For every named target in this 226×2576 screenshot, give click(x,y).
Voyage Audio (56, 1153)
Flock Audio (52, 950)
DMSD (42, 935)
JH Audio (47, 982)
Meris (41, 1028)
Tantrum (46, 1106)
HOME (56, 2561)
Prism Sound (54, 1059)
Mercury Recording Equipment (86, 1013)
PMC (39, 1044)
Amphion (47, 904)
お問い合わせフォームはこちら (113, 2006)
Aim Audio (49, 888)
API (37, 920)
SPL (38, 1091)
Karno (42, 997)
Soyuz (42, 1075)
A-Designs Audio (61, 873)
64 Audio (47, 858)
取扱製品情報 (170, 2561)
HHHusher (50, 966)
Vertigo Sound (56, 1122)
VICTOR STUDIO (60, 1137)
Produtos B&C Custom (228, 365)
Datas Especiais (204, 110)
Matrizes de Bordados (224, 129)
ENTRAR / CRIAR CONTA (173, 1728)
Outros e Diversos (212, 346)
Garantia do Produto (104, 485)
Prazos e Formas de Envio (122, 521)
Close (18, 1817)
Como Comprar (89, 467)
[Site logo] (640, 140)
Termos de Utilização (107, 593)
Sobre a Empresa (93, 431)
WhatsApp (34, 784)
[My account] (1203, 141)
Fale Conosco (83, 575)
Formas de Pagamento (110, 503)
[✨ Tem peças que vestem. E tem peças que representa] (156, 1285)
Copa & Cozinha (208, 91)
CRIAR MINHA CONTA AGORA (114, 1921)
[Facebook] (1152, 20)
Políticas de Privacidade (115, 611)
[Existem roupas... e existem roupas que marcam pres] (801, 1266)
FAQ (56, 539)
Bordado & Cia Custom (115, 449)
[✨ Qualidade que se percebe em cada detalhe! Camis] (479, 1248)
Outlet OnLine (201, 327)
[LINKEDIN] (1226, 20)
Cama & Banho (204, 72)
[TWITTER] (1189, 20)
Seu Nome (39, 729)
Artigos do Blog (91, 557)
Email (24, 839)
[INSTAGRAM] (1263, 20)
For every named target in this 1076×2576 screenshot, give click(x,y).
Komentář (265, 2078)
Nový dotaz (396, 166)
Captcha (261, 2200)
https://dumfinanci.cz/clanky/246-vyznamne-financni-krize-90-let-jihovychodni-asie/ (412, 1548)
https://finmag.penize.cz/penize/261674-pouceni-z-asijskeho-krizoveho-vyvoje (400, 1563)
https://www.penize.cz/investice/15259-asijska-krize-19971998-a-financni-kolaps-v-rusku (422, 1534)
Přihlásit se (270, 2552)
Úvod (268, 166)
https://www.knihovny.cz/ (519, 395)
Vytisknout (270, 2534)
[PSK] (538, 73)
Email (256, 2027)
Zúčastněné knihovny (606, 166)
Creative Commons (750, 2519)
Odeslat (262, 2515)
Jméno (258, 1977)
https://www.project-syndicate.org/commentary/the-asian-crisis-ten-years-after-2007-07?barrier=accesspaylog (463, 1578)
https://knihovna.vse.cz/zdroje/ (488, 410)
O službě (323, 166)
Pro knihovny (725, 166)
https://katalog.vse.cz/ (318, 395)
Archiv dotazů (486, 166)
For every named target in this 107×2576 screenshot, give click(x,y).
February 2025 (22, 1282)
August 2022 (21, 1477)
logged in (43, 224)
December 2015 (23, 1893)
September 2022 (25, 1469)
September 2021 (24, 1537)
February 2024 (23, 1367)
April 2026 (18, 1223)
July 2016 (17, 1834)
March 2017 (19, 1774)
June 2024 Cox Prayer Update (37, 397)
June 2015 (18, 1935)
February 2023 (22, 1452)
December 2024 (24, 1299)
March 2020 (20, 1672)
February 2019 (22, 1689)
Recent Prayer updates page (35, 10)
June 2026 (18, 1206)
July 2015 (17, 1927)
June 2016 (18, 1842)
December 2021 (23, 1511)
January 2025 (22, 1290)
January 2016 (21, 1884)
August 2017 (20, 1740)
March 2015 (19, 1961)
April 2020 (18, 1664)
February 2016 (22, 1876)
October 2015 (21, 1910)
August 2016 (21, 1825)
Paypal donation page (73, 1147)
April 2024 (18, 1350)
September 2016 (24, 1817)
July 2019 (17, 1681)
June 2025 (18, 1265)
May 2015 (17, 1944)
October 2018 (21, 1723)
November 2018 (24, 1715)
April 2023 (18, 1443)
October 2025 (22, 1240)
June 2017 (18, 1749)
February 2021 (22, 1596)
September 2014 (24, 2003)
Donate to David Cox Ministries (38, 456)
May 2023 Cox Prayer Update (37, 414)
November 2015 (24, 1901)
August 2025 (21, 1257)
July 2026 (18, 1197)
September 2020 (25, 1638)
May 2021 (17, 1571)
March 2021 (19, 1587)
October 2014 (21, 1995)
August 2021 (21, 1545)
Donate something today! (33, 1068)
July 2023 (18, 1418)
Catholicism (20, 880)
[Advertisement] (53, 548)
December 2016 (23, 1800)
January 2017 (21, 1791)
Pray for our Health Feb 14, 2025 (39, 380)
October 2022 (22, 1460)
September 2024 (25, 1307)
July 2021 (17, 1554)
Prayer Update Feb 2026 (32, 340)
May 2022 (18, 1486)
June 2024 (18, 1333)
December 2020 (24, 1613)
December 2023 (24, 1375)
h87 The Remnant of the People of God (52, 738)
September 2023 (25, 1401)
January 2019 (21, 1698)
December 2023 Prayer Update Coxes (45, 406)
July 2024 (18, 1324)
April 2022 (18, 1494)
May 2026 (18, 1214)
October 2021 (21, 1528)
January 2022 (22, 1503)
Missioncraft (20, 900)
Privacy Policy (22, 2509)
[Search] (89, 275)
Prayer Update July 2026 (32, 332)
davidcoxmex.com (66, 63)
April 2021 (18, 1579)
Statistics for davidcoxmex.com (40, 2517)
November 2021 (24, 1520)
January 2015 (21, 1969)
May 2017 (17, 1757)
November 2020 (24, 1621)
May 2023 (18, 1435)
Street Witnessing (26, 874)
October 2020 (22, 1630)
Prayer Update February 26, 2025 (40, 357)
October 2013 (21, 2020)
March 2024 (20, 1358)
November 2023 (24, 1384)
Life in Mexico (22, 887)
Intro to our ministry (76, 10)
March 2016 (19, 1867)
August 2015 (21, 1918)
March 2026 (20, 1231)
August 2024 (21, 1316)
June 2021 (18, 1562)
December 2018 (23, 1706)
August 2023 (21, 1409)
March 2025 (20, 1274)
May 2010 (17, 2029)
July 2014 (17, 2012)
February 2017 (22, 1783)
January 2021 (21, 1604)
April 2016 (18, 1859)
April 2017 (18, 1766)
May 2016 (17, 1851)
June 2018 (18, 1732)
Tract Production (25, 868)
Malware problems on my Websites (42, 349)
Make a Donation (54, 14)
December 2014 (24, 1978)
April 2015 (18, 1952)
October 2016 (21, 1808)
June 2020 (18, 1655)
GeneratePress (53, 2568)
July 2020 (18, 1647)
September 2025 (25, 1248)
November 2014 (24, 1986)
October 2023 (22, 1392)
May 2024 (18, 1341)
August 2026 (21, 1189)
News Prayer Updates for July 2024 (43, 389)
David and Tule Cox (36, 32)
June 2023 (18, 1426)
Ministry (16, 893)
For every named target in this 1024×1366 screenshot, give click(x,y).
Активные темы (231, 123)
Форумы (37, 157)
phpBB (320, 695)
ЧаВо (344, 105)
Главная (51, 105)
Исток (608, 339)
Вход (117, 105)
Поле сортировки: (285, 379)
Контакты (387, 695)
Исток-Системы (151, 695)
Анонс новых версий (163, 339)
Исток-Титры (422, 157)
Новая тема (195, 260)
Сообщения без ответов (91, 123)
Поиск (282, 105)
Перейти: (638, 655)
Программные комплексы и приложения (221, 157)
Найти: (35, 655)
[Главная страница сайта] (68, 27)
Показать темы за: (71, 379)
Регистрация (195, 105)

§ **PROBLEM TO SOLVE**
Repeat the listing exactly, keeping every word in place.

§ **TASK OUTPUT**
For every named target in this 226×2576 screenshot, give click(x,y).
Voyage Audio (56, 1153)
Flock Audio (52, 950)
DMSD (42, 935)
JH Audio (47, 982)
Meris (41, 1028)
Tantrum (46, 1106)
HOME (56, 2561)
Prism Sound (54, 1059)
Mercury Recording Equipment (86, 1013)
PMC (39, 1044)
Amphion (47, 904)
お問い合わせフォームはこちら (113, 2006)
Aim Audio (49, 888)
API (37, 920)
SPL (38, 1091)
Karno (42, 997)
Soyuz (42, 1075)
A-Designs Audio (61, 873)
64 Audio (47, 858)
取扱製品情報 (170, 2561)
HHHusher (50, 966)
Vertigo Sound (56, 1122)
VICTOR STUDIO (60, 1137)
Produtos B&C Custom (228, 365)
Datas Especiais (204, 110)
Matrizes de Bordados (224, 129)
ENTRAR / CRIAR CONTA (173, 1728)
Outros e Diversos (212, 346)
Garantia do Produto (104, 485)
Prazos e Formas de Envio (122, 521)
Close (18, 1817)
Como Comprar (89, 467)
[Site logo] (640, 140)
Termos de Utilização (107, 593)
Sobre a Empresa (93, 431)
WhatsApp (34, 784)
[My account] (1203, 141)
Fale Conosco (83, 575)
Formas de Pagamento (110, 503)
[✨ Tem peças que vestem. E tem peças que representa] (156, 1285)
Copa & Cozinha (208, 91)
CRIAR MINHA CONTA AGORA (114, 1921)
[Facebook] (1152, 20)
Políticas de Privacidade (115, 611)
[Existem roupas... e existem roupas que marcam pres] (801, 1266)
FAQ (56, 539)
Bordado & Cia Custom (115, 449)
[✨ Qualidade que se percebe em cada detalhe! Camis] (479, 1248)
Outlet OnLine (201, 327)
[LINKEDIN] (1226, 20)
Cama & Banho (204, 72)
[TWITTER] (1189, 20)
Seu Nome (39, 729)
Artigos do Blog (91, 557)
Email (24, 839)
[INSTAGRAM] (1263, 20)
For every named target in this 1076×2576 screenshot, give click(x,y).
Komentář (265, 2078)
Nový dotaz (396, 166)
Captcha (261, 2200)
https://dumfinanci.cz/clanky/246-vyznamne-financni-krize-90-let-jihovychodni-asie/ (412, 1548)
https://finmag.penize.cz/penize/261674-pouceni-z-asijskeho-krizoveho-vyvoje (400, 1563)
https://www.penize.cz/investice/15259-asijska-krize-19971998-a-financni-kolaps-v-rusku (422, 1534)
Přihlásit se (270, 2552)
Úvod (268, 166)
https://www.knihovny.cz/ (519, 395)
Vytisknout (270, 2534)
[PSK] (538, 73)
Email (256, 2027)
Zúčastněné knihovny (606, 166)
Creative Commons (750, 2519)
Odeslat (262, 2515)
Jméno (258, 1977)
https://www.project-syndicate.org/commentary/the-asian-crisis-ten-years-after-2007-07?barrier=accesspaylog (463, 1578)
https://knihovna.vse.cz/zdroje/ (488, 410)
O službě (323, 166)
Pro knihovny (725, 166)
https://katalog.vse.cz/ (318, 395)
Archiv dotazů (486, 166)
For every named target in this 107×2576 screenshot, give click(x,y).
February 2025 (22, 1282)
August 2022 (21, 1477)
logged in (43, 224)
December 2015 (23, 1893)
September 2022 (25, 1469)
September 2021 (24, 1537)
February 2024 (23, 1367)
April 2026 (18, 1223)
July 2016 (17, 1834)
March 2017 (19, 1774)
June 2024 Cox Prayer Update (37, 397)
June 2015 (18, 1935)
February 2023 (22, 1452)
December 2024 (24, 1299)
March 2020 (20, 1672)
February 2019 (22, 1689)
Recent Prayer updates page (35, 10)
June 2026 (18, 1206)
July 2015 (17, 1927)
June 2016 (18, 1842)
December 2021 (23, 1511)
January 2025 (22, 1290)
January 2016 (21, 1884)
August 2017 (20, 1740)
March 2015 (19, 1961)
April 2020 (18, 1664)
February 2016 (22, 1876)
October 2015 (21, 1910)
August 2016 (21, 1825)
Paypal donation page (73, 1147)
April 2024 (18, 1350)
September 2016 (24, 1817)
July 2019 (17, 1681)
June 2025 (18, 1265)
May 2015 (17, 1944)
October 2018 (21, 1723)
November 2018 (24, 1715)
April 2023 (18, 1443)
October 2025 (22, 1240)
June 2017 (18, 1749)
February 2021 (22, 1596)
September 2014 (24, 2003)
Donate to David Cox Ministries (38, 456)
May 2023 Cox Prayer Update (37, 414)
November 2015 (24, 1901)
August 2025 (21, 1257)
July 2026 (18, 1197)
September 2020 (25, 1638)
May 2021 (17, 1571)
March 2021 (19, 1587)
October 2014 (21, 1995)
August 2021 (21, 1545)
Donate something today! (33, 1068)
July 2023 (18, 1418)
Catholicism (20, 880)
[Advertisement] (53, 548)
December 2016 (23, 1800)
January 2017 (21, 1791)
Pray for our Health Feb 14, 2025 (39, 380)
October 2022 (22, 1460)
September 2024 (25, 1307)
July 2021 (17, 1554)
Prayer Update Feb 2026 (32, 340)
May 2022 (18, 1486)
June 2024 (18, 1333)
December 2020 (24, 1613)
December 2023 (24, 1375)
h87 The Remnant of the People of God (52, 738)
September 2023 (25, 1401)
January 2019 (21, 1698)
December 2023 Prayer Update Coxes (45, 406)
July 2024 (18, 1324)
April 2022 (18, 1494)
May 2026 (18, 1214)
October 2021 (21, 1528)
January 2022 (22, 1503)
Missioncraft (20, 900)
Privacy Policy (22, 2509)
[Search] (89, 275)
Prayer Update July 2026 (32, 332)
davidcoxmex.com (66, 63)
April 2021 (18, 1579)
Statistics for davidcoxmex.com (40, 2517)
November 2021 (24, 1520)
January 2015 (21, 1969)
May 2017 (17, 1757)
November 2020 (24, 1621)
May 2023 (18, 1435)
Street Witnessing (26, 874)
October 2020 (22, 1630)
Prayer Update February 26, 2025 (40, 357)
October 2013 (21, 2020)
March 2024 (20, 1358)
November 2023 (24, 1384)
Life in Mexico (22, 887)
Intro to our ministry (76, 10)
March 2016 (19, 1867)
August 2015 (21, 1918)
March 2026 (20, 1231)
August 2024 (21, 1316)
June 2021 (18, 1562)
December 2018 (23, 1706)
August 2023 (21, 1409)
March 2025 (20, 1274)
May 2010 (17, 2029)
July 2014 (17, 2012)
February 2017 (22, 1783)
January 2021 (21, 1604)
April 2016 (18, 1859)
April 2017 (18, 1766)
May 2016 (17, 1851)
June 2018 (18, 1732)
Tract Production (25, 868)
Malware problems on my Websites (42, 349)
Make a Donation (54, 14)
December 2014 (24, 1978)
April 2015 (18, 1952)
October 2016 (21, 1808)
June 2020 (18, 1655)
GeneratePress (53, 2568)
July 2020 (18, 1647)
September 2025 (25, 1248)
November 2014 (24, 1986)
October 2023 (22, 1392)
May 2024 (18, 1341)
August 2026 (21, 1189)
News Prayer Updates for July 2024 (43, 389)
David and Tule Cox (36, 32)
June 2023 (18, 1426)
Ministry (16, 893)
For every named target in this 1024×1366 screenshot, give click(x,y).
Активные темы (231, 123)
Форумы (37, 157)
phpBB (320, 695)
ЧаВо (344, 105)
Главная (51, 105)
Исток (608, 339)
Вход (117, 105)
Поле сортировки: (285, 379)
Контакты (387, 695)
Исток-Системы (151, 695)
Анонс новых версий (163, 339)
Исток-Титры (422, 157)
Новая тема (195, 260)
Сообщения без ответов (91, 123)
Поиск (282, 105)
Перейти: (638, 655)
Программные комплексы и приложения (221, 157)
Найти: (35, 655)
[Главная страница сайта] (68, 27)
Показать темы за: (71, 379)
Регистрация (195, 105)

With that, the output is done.